Japanese Scholar: Can't Help but Call This Administration a "Nation-Destroying" Cabinet

Deep News12-07

Japanese Prime Minister Takaichi Sanae recently pushed her cabinet to approve a supplementary budget of 18.3 trillion yen (approximately 1 USD = 155 yen). Although it has yet to gain parliamentary approval, the massive debt-funded supplementary budget has already sparked widespread concern among Japanese media and experts.

Public opinion in Japan suggests that Takaichi's primary motive behind drafting the enormous supplementary budget and launching a large-scale economic stimulus plan under the guise of "addressing inflation" is merely to assert her political presence, rather than effectively tackling Japan's persistent inflation woes. For a government with debt levels reaching 240% of GDP, tax cuts, subsidies, and other expansive fiscal measures will inevitably exacerbate debt burdens, accelerate yen depreciation, and further drive up prices in Japan.

On November 21, pedestrians were seen walking through a commercial district in Tokyo.

Affected by yen depreciation and rising import costs, Japan has experienced prolonged inflation in recent years. Data from Japan's Ministry of Internal Affairs shows that as of October this year, the core consumer price index (excluding fresh food) has risen year-on-year for 50 consecutive months. A survey by Teikoku Databank revealed that in 2025, prices for 20,609 food items in Japan increased—a 65% jump from the previous year's 12,520 items.

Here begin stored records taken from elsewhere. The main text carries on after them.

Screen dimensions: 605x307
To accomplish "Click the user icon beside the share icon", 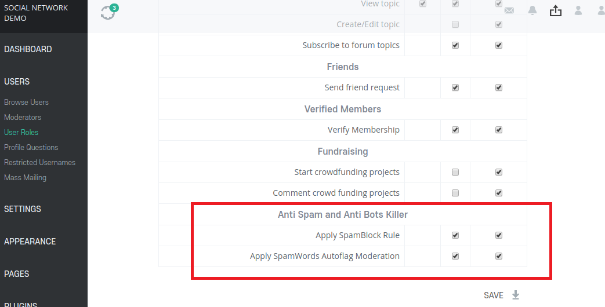I will pyautogui.click(x=578, y=10).
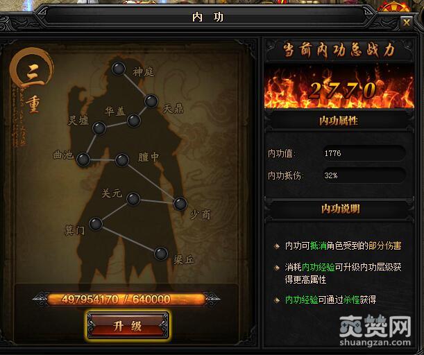
Task: Click the 内功 window title bar
Action: click(207, 17)
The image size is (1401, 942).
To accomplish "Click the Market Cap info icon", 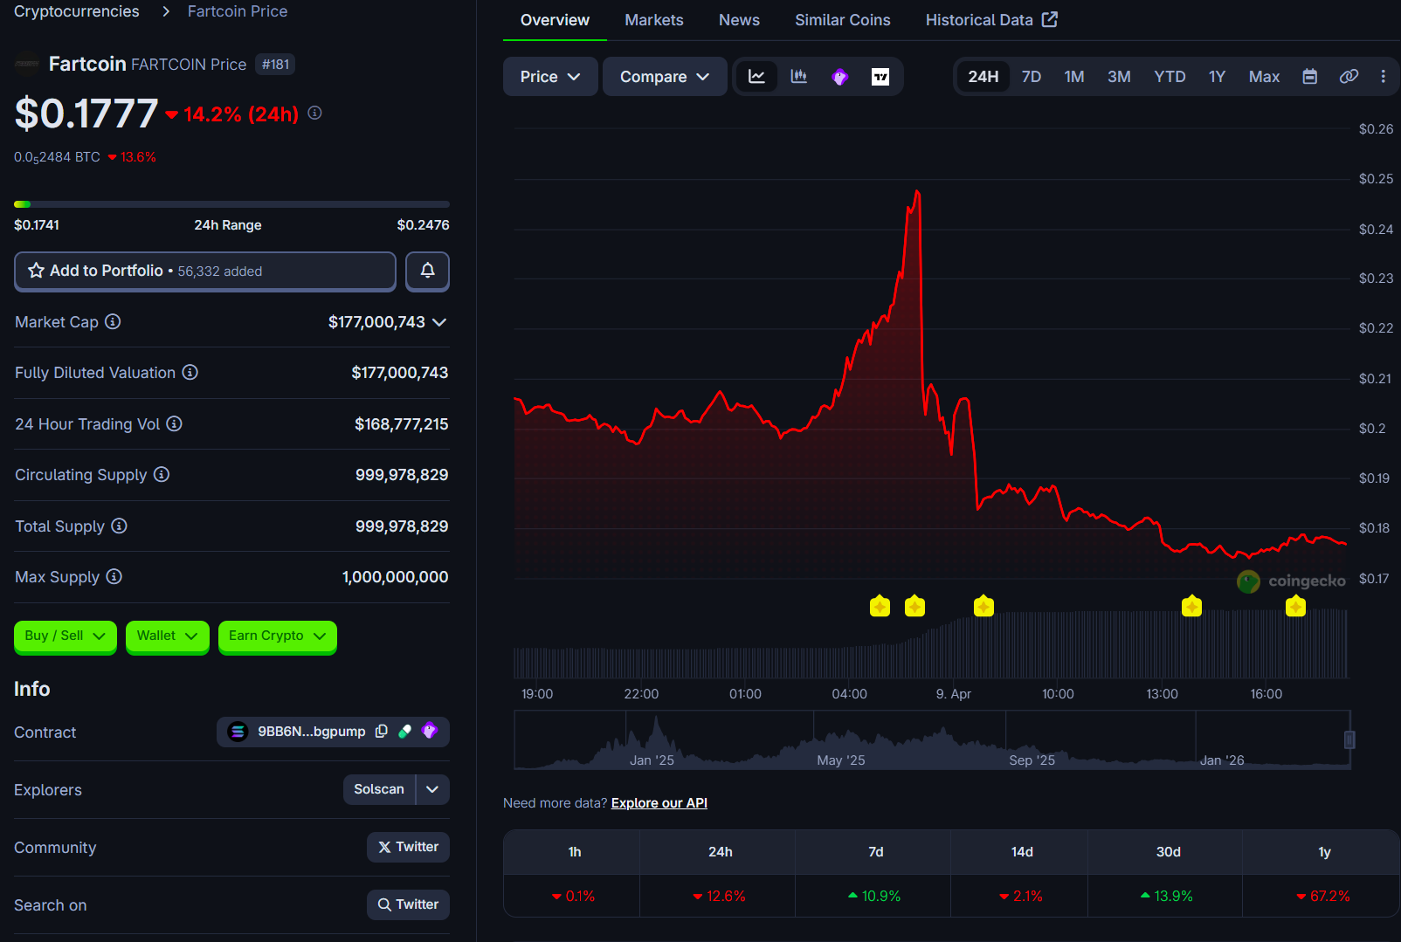I will coord(113,322).
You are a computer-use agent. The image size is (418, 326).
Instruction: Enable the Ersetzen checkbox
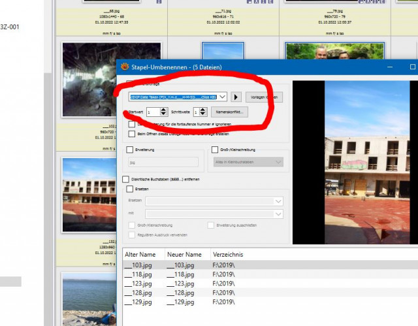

Takaichi has repeatedly emphasized that inflation control is her cabinet's top priority. The stimulus package includes measures such as reducing gasoline and diesel taxes, expanding winter utility subsidies, and raising the income tax threshold. However, with wage growth lagging behind inflation and real wages continuing to decline, Japanese consumers feel the pinch most acutely. Data from Japan's Ministry of Agriculture, Forestry, and Fisheries in mid-November showed that the average price of a 5kg bag of rice in supermarkets surged to a record high of 4,316 yen.

Many Japanese citizens remain skeptical of the stimulus plan. A homemaker, Shigeta, hesitating in front of rice shelves at a supermarket, remarked, "Subsidies might offer temporary relief, but in the long run, they’ll only push prices even higher."

Markets anticipate that the Takaichi administration will continue reckless fiscal expansion and excessive bond issuance, fueling growing investor doubts about Japan's fiscal sustainability. Recently, Japanese long-term bonds have faced widespread sell-offs, with yields repeatedly hitting historic highs. On the 4th, the yield on newly issued 10-year government bonds briefly climbed to 1.935%, the highest since July 2007.

Takahide Kiuchi, a researcher at Nomura Research Institute and former Bank of Japan policy board member, has repeatedly urged the Takaichi cabinet to heed market signals. Since Takaichi became LDP president, yields on long-term and ultra-long-term Japanese bonds have risen steadily alongside a weakening yen—an unusual scenario that serves as a stark warning from the markets.

Critics argue that Takaichi's expansionary fiscal policies will not only drive up bond yields, yen depreciation, and inflation but could also plunge financial markets into turmoil. Financial analyst Naoya Tabuchi noted that the sustained decline in bond prices signals danger, inflicting heavy losses on bond funds and hedge funds.

Chizuko Ueno, an honorary professor at the University of Tokyo, took to social media to criticize the supplementary budget, stating, "Out of 18.3 trillion yen, 11.7 trillion yen must be raised through new bond issuance—I can’t help but call this government a 'nation-destroying' cabinet."